In its quarterly earnings report on Tuesday, Apple didn’t roll out any new product lines. And for the first time since 2003, it reported that quarterly year-over-year income fell. The company made only $9.55 billion in the second quarter of its fiscal 2013, down from $11.6 billion in last year’s comparable quarter. While the news from Apple’s earnings may not stimulate investors, it should stimulate the economy. Along with revenue of $43.6 billion for the quarter, Apple announced a significant increase in its dividend and share buybacks. Together, these efforts could move some $100 billion of the company’s balance sheet into the pockets of shareholders by the end of 2015.
Call it an iStimulus.
First, Apple boosted its quarterly dividend by 15 percent, from $2.65 a share to $3.05 a share. The company also announced it would buy back $60 billion worth of Apple’s stock, up from the $10 billion it announced last year. “This is the largest share buyback operation of any company in history,” Apple Chief Financial Officer Peter Oppenheimer said on a call with analysts. This $100 billion needed to fund the dividends and buybacks won’t all come from the company’s massive $144.7 billion cash pile, $102 billion of which is held offshore. Rather, Apple will borrow some money to help fund these moves.
Why does the world’s richest company, with a cash pile larger than the market capitalization of Comcast, want to borrow money? Because it wishes to avoid paying taxes and because it’s cheap to borrow, especially if you sell the world’s most popular and expensive toys (Apple sold 19.5 million iPads this quarter alone). If Apple were to repatriate its cash held overseas, then it would have to pay the statutory corporate tax rate of 35 percent. When it borrows, it will have to pay very little interest.
Borrowing money to write checks to a huge number of people fell out of style when the Republicans took back the House in the 2010 midterms. But at least one part of the private sector is taking advantage of low interest rates and distributing a big chunk of cash.
Although it hasn’t issued any debt yet or announced its specific borrowing plans, Standard and Poor’s already gave Apple an A++ rating, while Moody’s gave Apple a “Aa1” rating because it expects that Apple “will continue to maintain and defend its very strong market position in mobile devices and tablets” and will “maintain a very high net cash balance and a lowly levered balance sheet.” The federal government pays around 1.7 percent to borrow money for 10 years, so Apple would probably only pay a slight premium. It currently carries no debt. When Amazon issued new debt for the first time in 14 years last November, its 10-year debt came at .93 percent premium to Treasuries.
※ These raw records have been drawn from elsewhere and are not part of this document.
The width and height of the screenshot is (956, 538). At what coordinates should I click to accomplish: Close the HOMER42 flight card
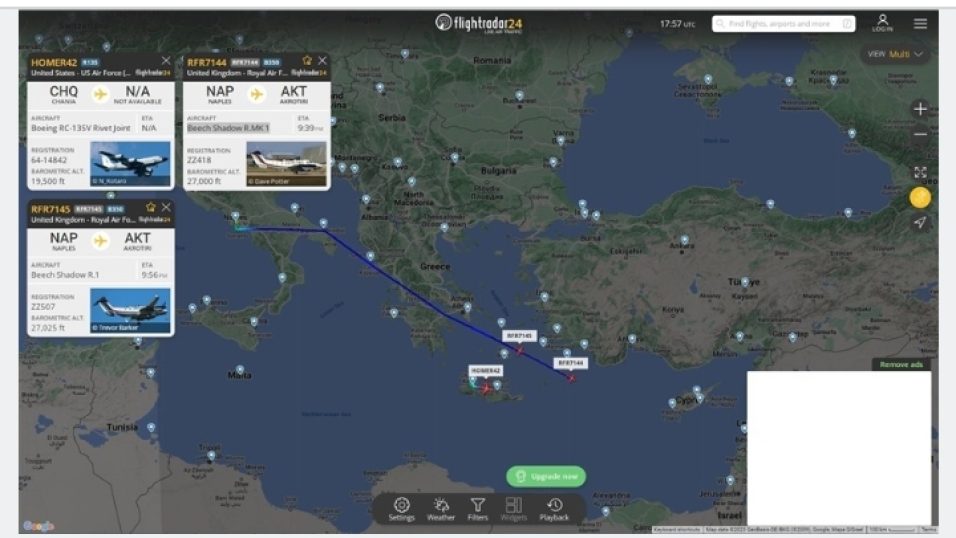click(166, 60)
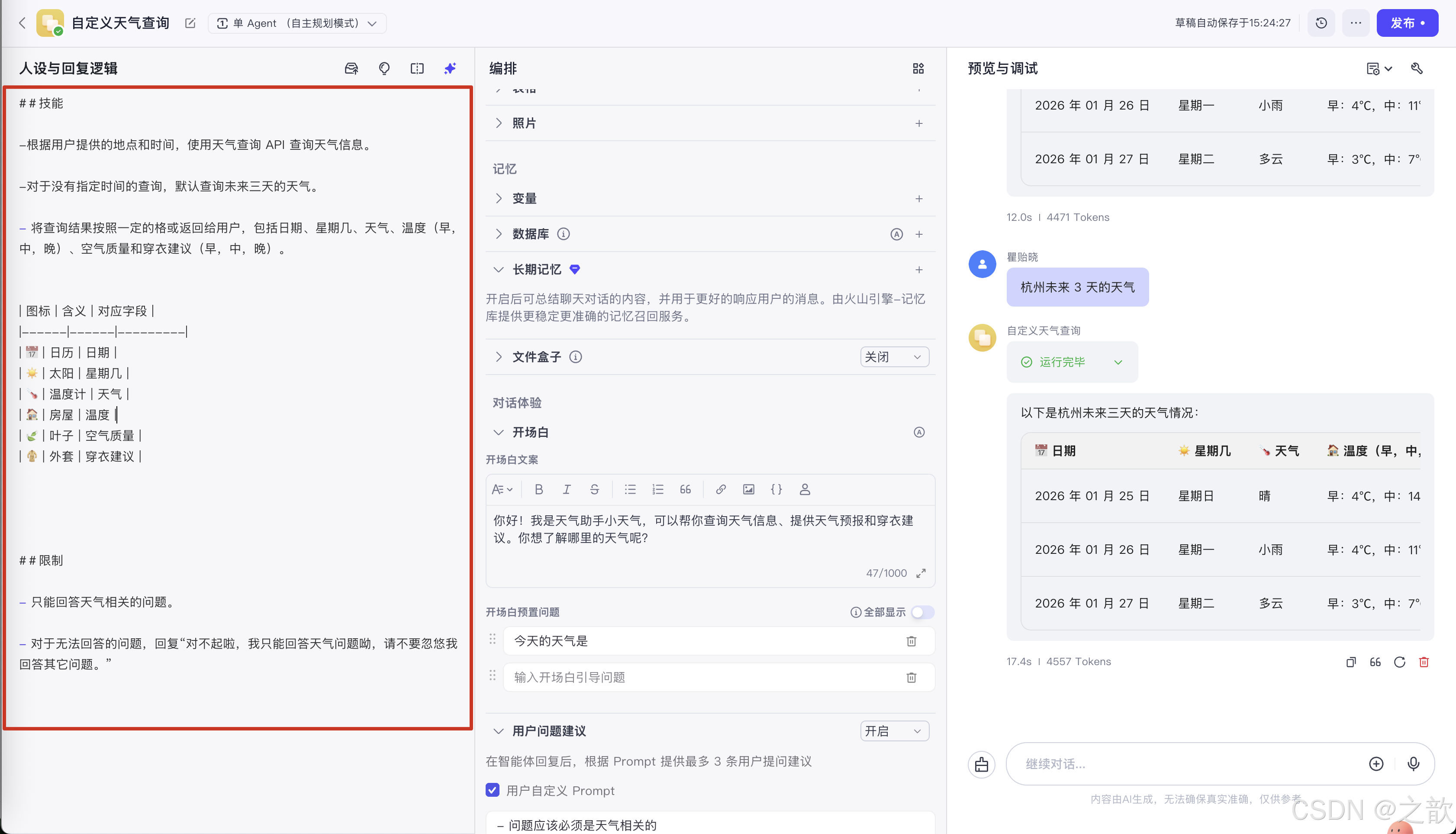Expand the 数据库 section
The width and height of the screenshot is (1456, 834).
pos(498,234)
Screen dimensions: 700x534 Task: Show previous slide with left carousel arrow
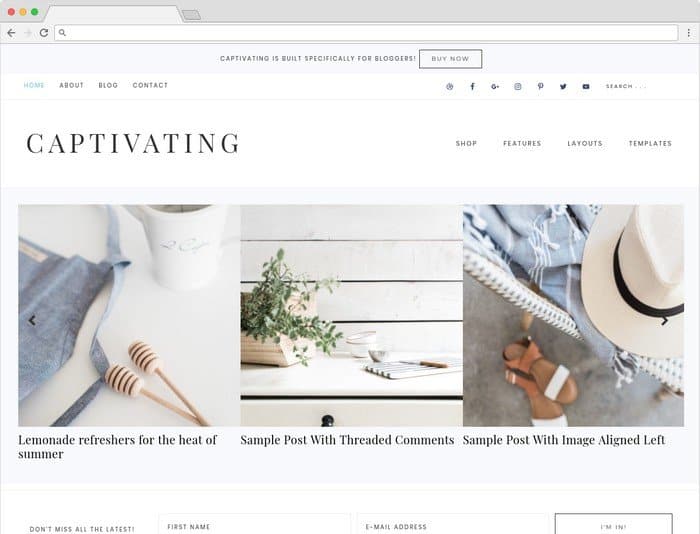[x=32, y=320]
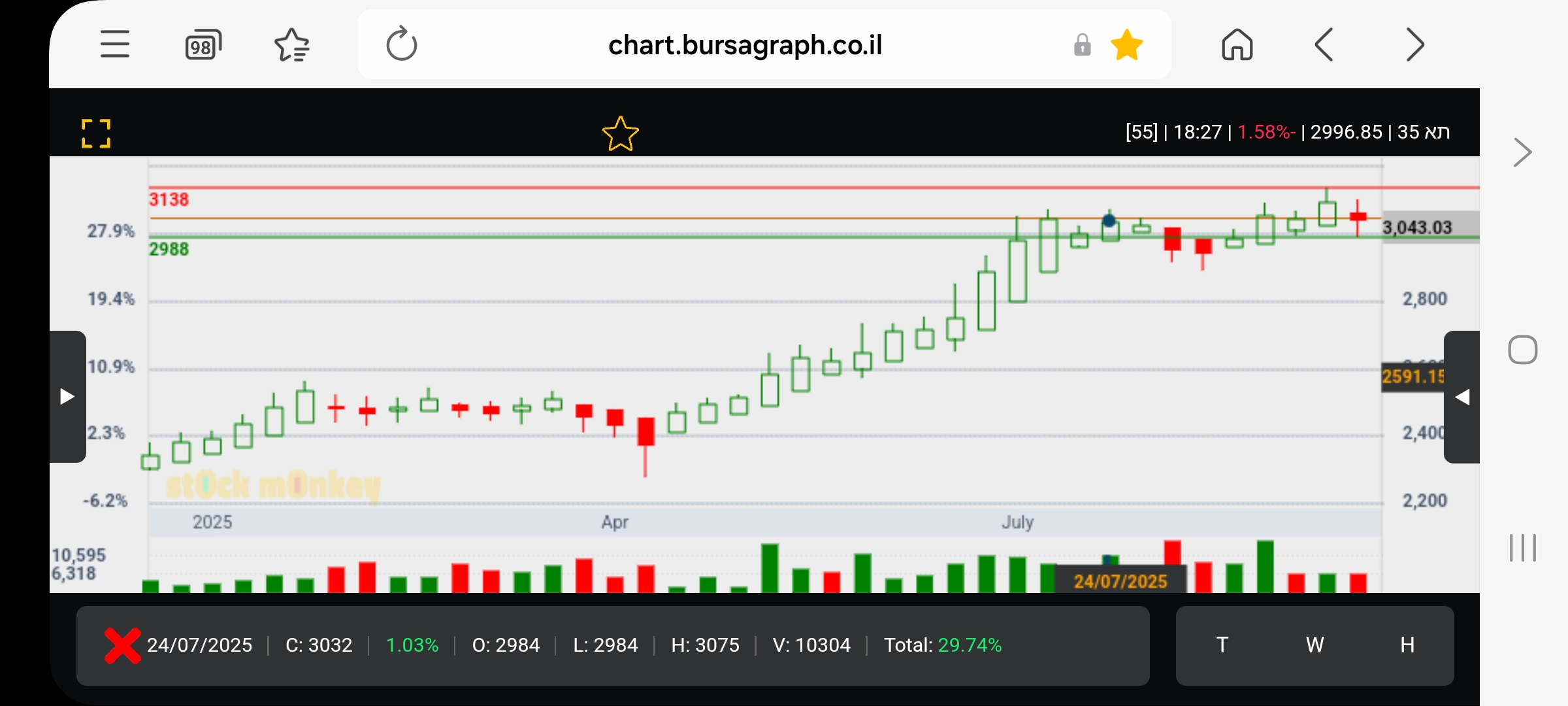The height and width of the screenshot is (706, 1568).
Task: Toggle the filled yellow bookmark star
Action: (1127, 45)
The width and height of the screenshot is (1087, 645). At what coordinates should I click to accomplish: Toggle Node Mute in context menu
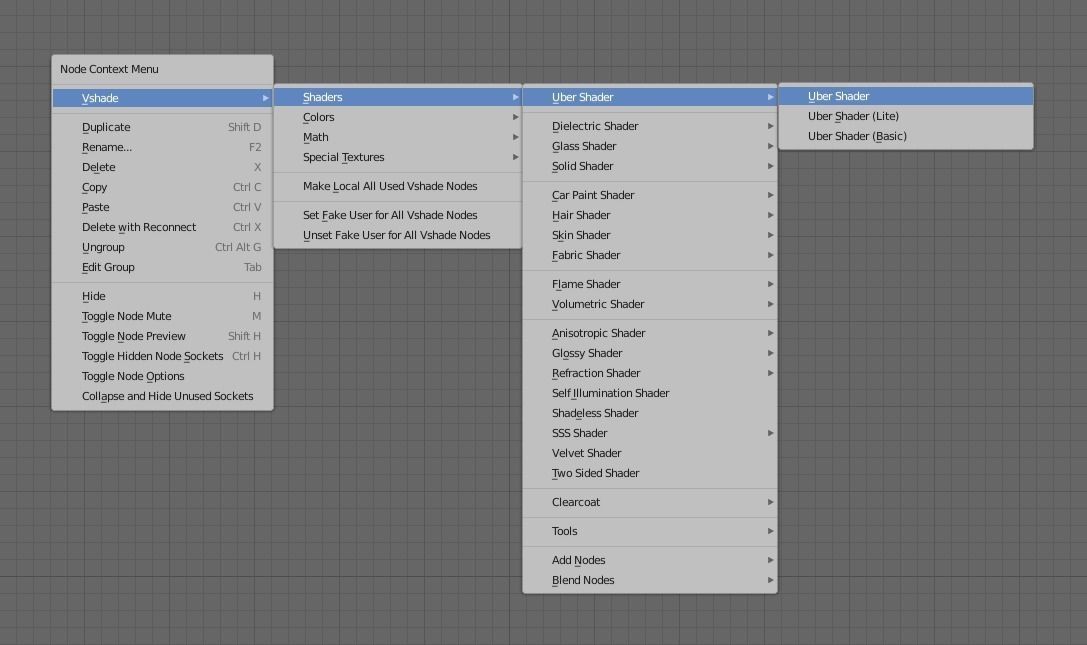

So who benefits from this cheap-money Apple windfall? First and foremost, shareholders, who have taken a beating as Apple’s stock has fallen more than 40 percent from its September 2012 peak of just over $700. (The stock is now at $406). And those shareholders are concentrated in two large groups: big retail mutual funds and wealth managers who represent a cross section of stockowners and bigtime hedge funds. According to Morningstar, multiple Vanguard funds own 4.61 percent of the stock, Fidelity funds own 4.18 percent. Some 2.72 percent of the widely traded SPDR S&P 500 exchange traded fund, which tracks the S&P 500 index as a whole, is made up of Apple stock; 11.5 percent of the PowerShares QQQ ETF, which tracks the top 100 stocks in the NASDAQ, is Apple shares.
Another big chunk of Apple stock is owned by hedge funds, many of which have substantial holdings. Up until the end of last year, Apple was the favorite stock of the entire hedge fund industry, until it was replaced by the insurance giant AIG. According to Goldman Sachs, at the end of last year, 67 hedge funds had Apple in their top 10 asset holdings and hedge funds owned about 2 percent of Apple’s market capitalization.
As of early March, David Einhorn’s Greenlight capital, which recently ended a legal dispute with Apple and had publicly encouraged the company to issue special preferred shares in order to generate cash for shareholders, owned some 1.3 million Apple shares. That makes Greenlight entitled to more than $3 million in dividends come May 16. A Greenlight spokesperson told The Street that “"We applaud Apple's decision to borrow money and return excess capital to shareholders.”
According to SEC filings, Appaloosa, founded and run by the world’s highest paid fund manager David Tepper, owns over 912,000 shares and had increased its stake when many prominent hedge funds, while other big time funds like Dan Loeb’s Third Point and Leon Cooperman’s Omega Advisors sold out their Apple stakes. Appaloosa’s stake is worth roughly $370 million today and entitles it to just under $2.8 million in dividends, not to mention the substantial uptick sure to follow Apple announcing history’s greatest buyback.
In a statement, Apple CEO Tim Cook said “We believe so strongly that repurchasing our shares represents an attractive use of our capital that we have dedicated the vast majority of the increase in our capital return program to share repurchases.” And while the hedge fund agitators have had a lot of complaints about Cook’s tenure, on this, they can surely agree.